→ **TASK TO CARRY OUT**:
Reproduce word for word the lines from the one containing "You are a computer-use" through the end of the records, both ends included. Leave the pictures out.

→ **RECORDS**:
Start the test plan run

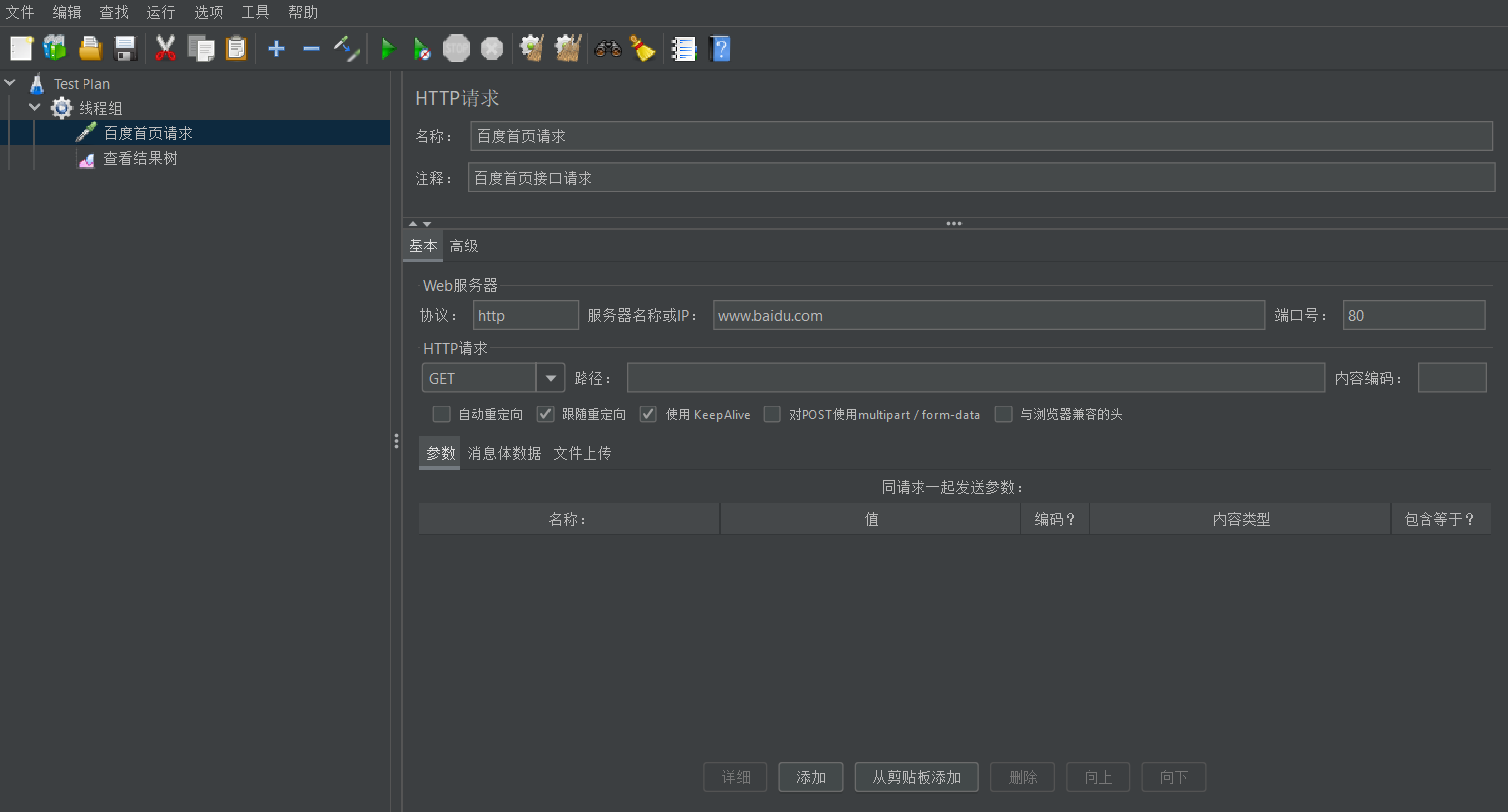pos(387,47)
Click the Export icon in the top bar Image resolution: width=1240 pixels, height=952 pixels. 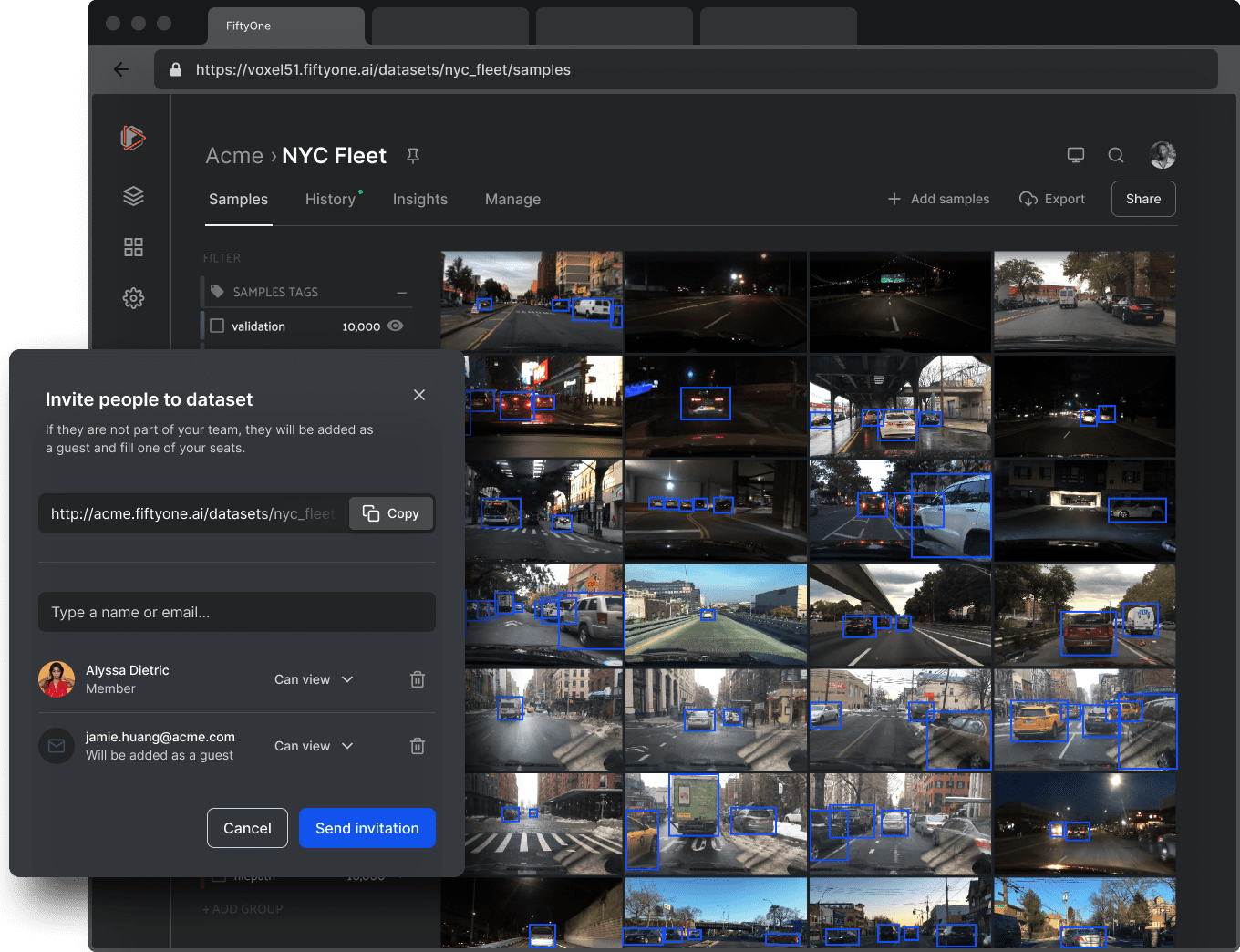(1028, 199)
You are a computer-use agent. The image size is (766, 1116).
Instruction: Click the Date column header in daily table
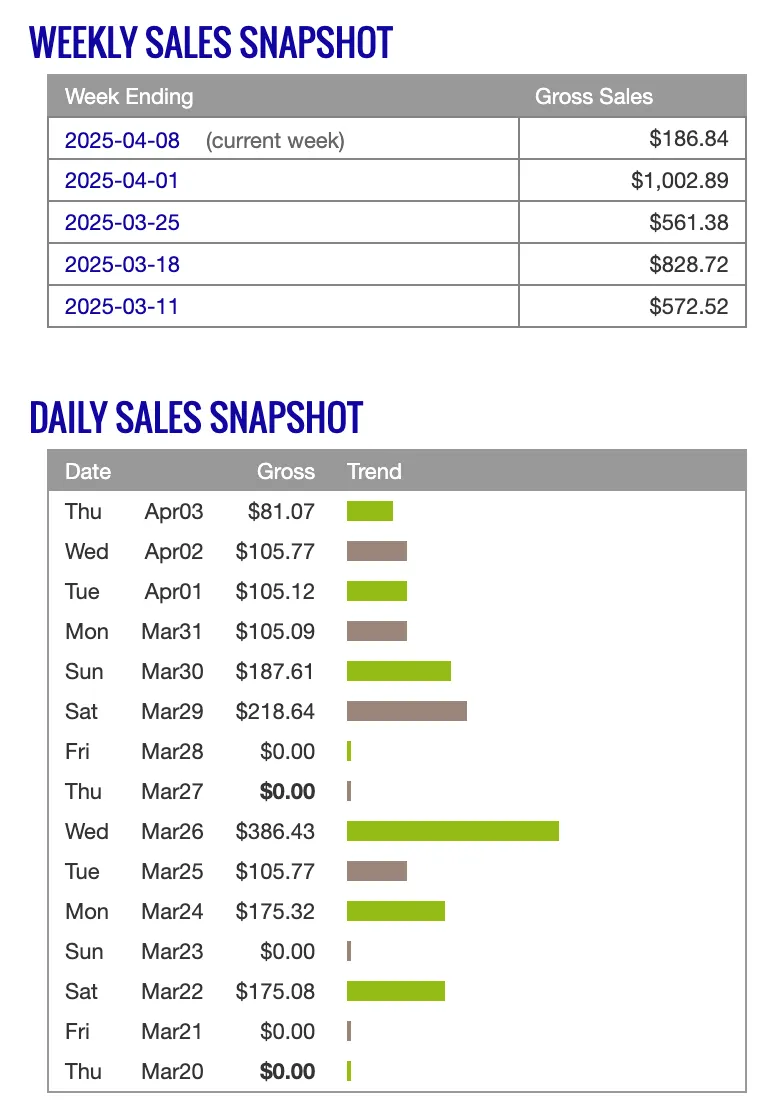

→ **SOLUTION TO THE EXERCISE**:
You are a computer-use agent. The image size is (766, 1116).
Instruction: Click the Date column header in daily table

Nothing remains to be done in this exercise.